READING TEXT:
start

How Homeownership Increases Unemployment

Previously, Chatterbox endorsed journalist Phillip Longman’s observation that U.S. tax subsidies for homeownership are bad for the economy. If the money spent subsidizing the American Dream were invested elsewhere, Longman argued in his book Thrift, it might do more to boost productivity. (See “Does Homeowning Really Promote Good Citizenship?”) Now Richard K. Green, of the University of Wisconsin, whose study on homeownership’s possibly good effect on child-rearing Chatterbox cited in a follow-up item, has alerted Chatterbox to another study that suggests a direct bad economic effect that Longman seems not to have thought of: Namely, homeownership increases unemployment.

end

ENTRIES PROVIDED:
start

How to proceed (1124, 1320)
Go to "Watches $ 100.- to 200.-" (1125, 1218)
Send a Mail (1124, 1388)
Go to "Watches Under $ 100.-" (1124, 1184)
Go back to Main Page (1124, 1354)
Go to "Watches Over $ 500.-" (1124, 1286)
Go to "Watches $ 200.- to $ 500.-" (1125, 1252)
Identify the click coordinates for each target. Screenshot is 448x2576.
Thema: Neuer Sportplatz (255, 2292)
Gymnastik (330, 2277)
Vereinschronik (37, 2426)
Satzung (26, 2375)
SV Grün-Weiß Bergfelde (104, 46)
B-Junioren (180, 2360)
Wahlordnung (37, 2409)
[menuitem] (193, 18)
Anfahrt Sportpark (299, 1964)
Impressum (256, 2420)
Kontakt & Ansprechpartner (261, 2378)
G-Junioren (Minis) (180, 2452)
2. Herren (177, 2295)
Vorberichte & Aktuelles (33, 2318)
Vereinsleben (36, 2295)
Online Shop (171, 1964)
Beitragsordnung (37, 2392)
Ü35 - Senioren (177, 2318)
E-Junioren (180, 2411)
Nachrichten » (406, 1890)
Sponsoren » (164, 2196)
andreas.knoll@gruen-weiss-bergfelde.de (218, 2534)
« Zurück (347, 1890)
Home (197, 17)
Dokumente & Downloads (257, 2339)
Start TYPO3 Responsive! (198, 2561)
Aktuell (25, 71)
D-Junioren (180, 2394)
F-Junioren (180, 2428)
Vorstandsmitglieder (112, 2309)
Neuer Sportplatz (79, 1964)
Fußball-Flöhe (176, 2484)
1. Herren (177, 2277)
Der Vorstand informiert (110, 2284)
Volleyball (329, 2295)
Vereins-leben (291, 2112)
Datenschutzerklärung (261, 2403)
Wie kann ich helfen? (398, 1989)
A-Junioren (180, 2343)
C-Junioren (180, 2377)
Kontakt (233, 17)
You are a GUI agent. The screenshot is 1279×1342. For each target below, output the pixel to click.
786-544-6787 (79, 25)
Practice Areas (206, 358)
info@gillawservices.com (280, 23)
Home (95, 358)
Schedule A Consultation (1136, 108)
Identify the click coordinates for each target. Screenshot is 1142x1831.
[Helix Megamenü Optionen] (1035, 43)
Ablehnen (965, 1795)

end

WORK TO BE COMPLETED: Please retype the homeownership article word for word, from "Previously, Chatterbox endorsed" up to and including "homeownership increases unemployment.".

EXERCISE OUTPUT:
Previously, Chatterbox endorsed journalist Phillip Longman’s observation that U.S. tax subsidies for homeownership are bad for the economy. If the money spent subsidizing the American Dream were invested elsewhere, Longman argued in his book Thrift, it might do more to boost productivity. (See “Does Homeowning Really Promote Good Citizenship?”) Now Richard K. Green, of the University of Wisconsin, whose study on homeownership’s possibly good effect on child-rearing Chatterbox cited in a follow-up item, has alerted Chatterbox to another study that suggests a direct bad economic effect that Longman seems not to have thought of: Namely, homeownership increases unemployment.